Sinus node reentrant tachycardia: This is a rare condition (less than 5% of all SVT) in which the reentry involves the sinus node itself.12 Unlike sinus tachycardia, sinus node reentrant tachycardia starts and ends suddenly.

AVNRT: The most common pathologic regular SVT is AVNRT.13 AVNRT accounts for up to 60% of the regular sustained SVTs. Seventy percent of patients are female.14 Up to 80% of humans possess dual atrioventricular (AV) nodal physiology, meaning they have both a slow and a fast pathway.15 These pathways not only conduct from atria to ventricles, but also retrograde from the ventricles to the atria, thus forming a potential reentrant circuit. Common AVNRT often is initiated by a well-timed premature atrial contraction (PAC), resulting in conduction block in the fast pathway, and antegrade conduction using the slow pathway, followed by retrograde activation up the fast pathway and initiation of tachycardia. On the 12-lead ECG, this sometimes can be seen with a PAC, followed by a prolonged PR interval (antegrade conduction down the slow pathway), followed by initiation of a short RP tachycardia.

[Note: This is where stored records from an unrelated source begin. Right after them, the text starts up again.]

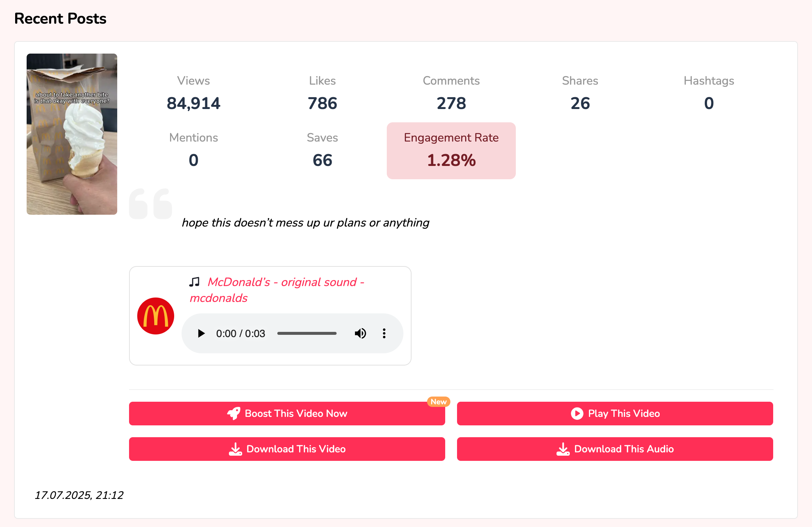This screenshot has height=527, width=812.
Task: Click the play circle icon
Action: pos(577,414)
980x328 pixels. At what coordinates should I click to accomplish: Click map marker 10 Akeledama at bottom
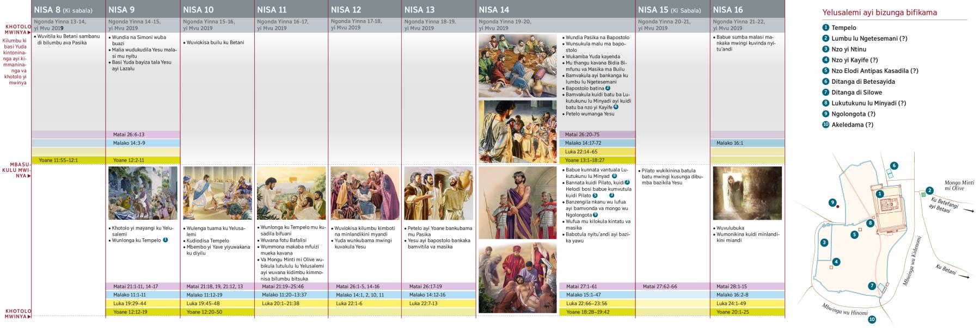click(872, 320)
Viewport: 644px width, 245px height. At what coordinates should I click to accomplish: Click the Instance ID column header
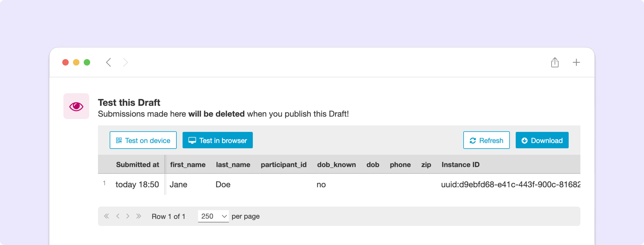pos(460,164)
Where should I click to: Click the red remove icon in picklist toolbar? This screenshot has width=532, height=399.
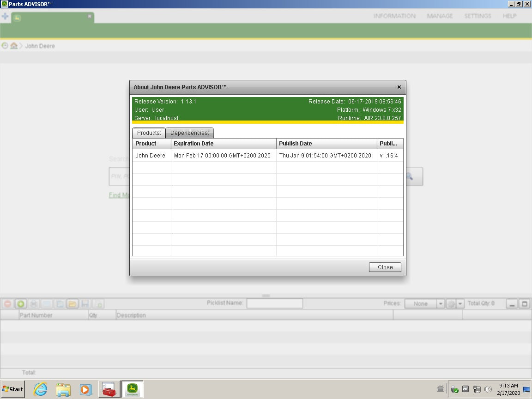tap(7, 304)
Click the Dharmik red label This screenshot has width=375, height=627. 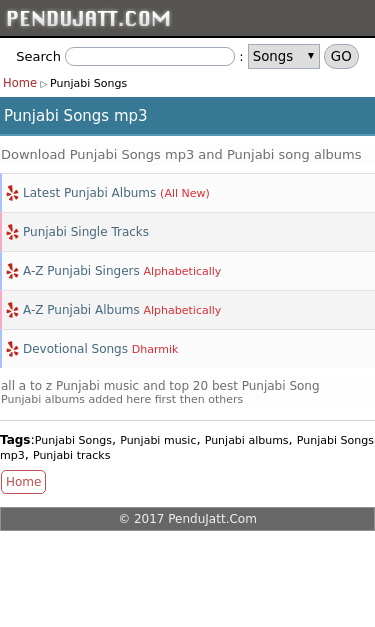155,349
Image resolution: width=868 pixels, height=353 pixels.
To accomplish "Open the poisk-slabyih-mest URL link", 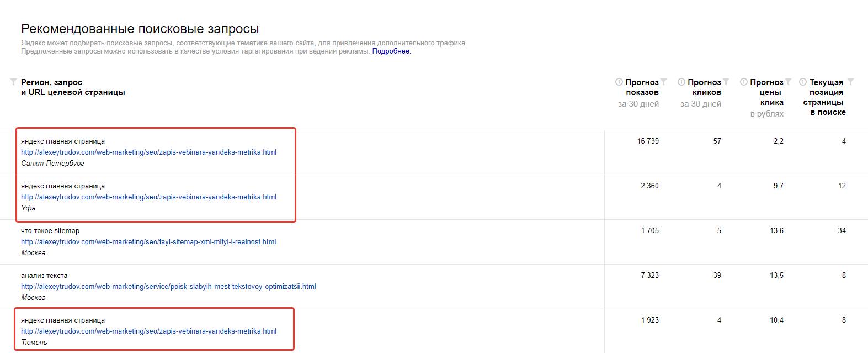I will click(168, 287).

AVRT: AVRT is a reentrant tachycardia that uses the AV node and also requires a bypass tract. Usually, orthodromic AVRT is a narrow complex tachycardia because the impulse travels anterogradely down the AV node and then retrogradely up the accessory pathway.

However, in antidromic AVRT, the impulse travels anterogradely down the bypass tract, creating a wide complex QRS before traveling retrogradely up the AV node. About 25% of SVTs involve the use of a bypass tract.16

Junctional tachycardia: This occurs commonly in children or in postoperative patients with high adrenergic tones. However, it also can occur as a result of a drug overdose, such as digoxin.17,18 Junctional tachycardia resulting from a drug overdose typically is self-limited and is treated by stopping the offending agent.

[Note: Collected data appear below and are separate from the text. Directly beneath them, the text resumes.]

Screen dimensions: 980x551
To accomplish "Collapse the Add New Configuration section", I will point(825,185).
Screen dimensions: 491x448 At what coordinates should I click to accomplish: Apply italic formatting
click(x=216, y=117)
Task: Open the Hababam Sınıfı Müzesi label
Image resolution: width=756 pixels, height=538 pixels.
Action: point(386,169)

Paroxysmal atrial tachycardia (PAT): PAT represents 15% of all SVT. A previously common arrhythmia was PAT with block that typically was associated with digoxin toxicity.19,20 Atrial tachycardia is more common in older patients with structurally abnormal atria, but like all SVTs, it can occur in any age group.

Multifocal atrial tachycardia (MAT): By definition, MAT is diagnosed when the heart rate is above 100 bpm, the overall rate is irregular, and there are at least three well-defined P wave morphologies present. The two related diagnoses are AFib and wandering atrial pacemaker (WAP). Often, it is hard to discern MAT from AFib, especially if the AFib has coarse F waves. In MAT, there should be at least three different, but repetitive, P waves seen throughout the ECG tracing. WAP by definition has a heart rate of less than 100 bpm, so it is much easier to discriminate from MAT.

Although both MAT and WAP primarily occur in elderly patients, their mechanisms are different. Typically, WAP is seen with a high vagal tone, allowing different atrial foci to usurp control of the atrium.21 MAT results from increased stimulus and stress, causing increased firings from multiple atrial foci, causing a more AFib-like condition.22 The underlying mechanisms and differences in these two rhythms are important to remember, since when MAT is rate controlled (heart rate below 100 bpm), that does not mean the patient now has WAP.

Atrial flutter will be discussed only briefly, since often it does present as a regular SVT. Since the typical atrial flutter atrial rate is 300 bpm, the ventricular response often is 150 bpm because of the 2:1 AV nodal block. Atrial flutter should be suspected in any narrow complex tachycardia at a heart rate around 150 bpm.

Diagnosis of SVT

The diagnosis of SVT can be accomplished by using a stepwise approach. The use of several filters can greatly reduce the number of differential diagnoses in each group. (See Figure 1 and Table 1.)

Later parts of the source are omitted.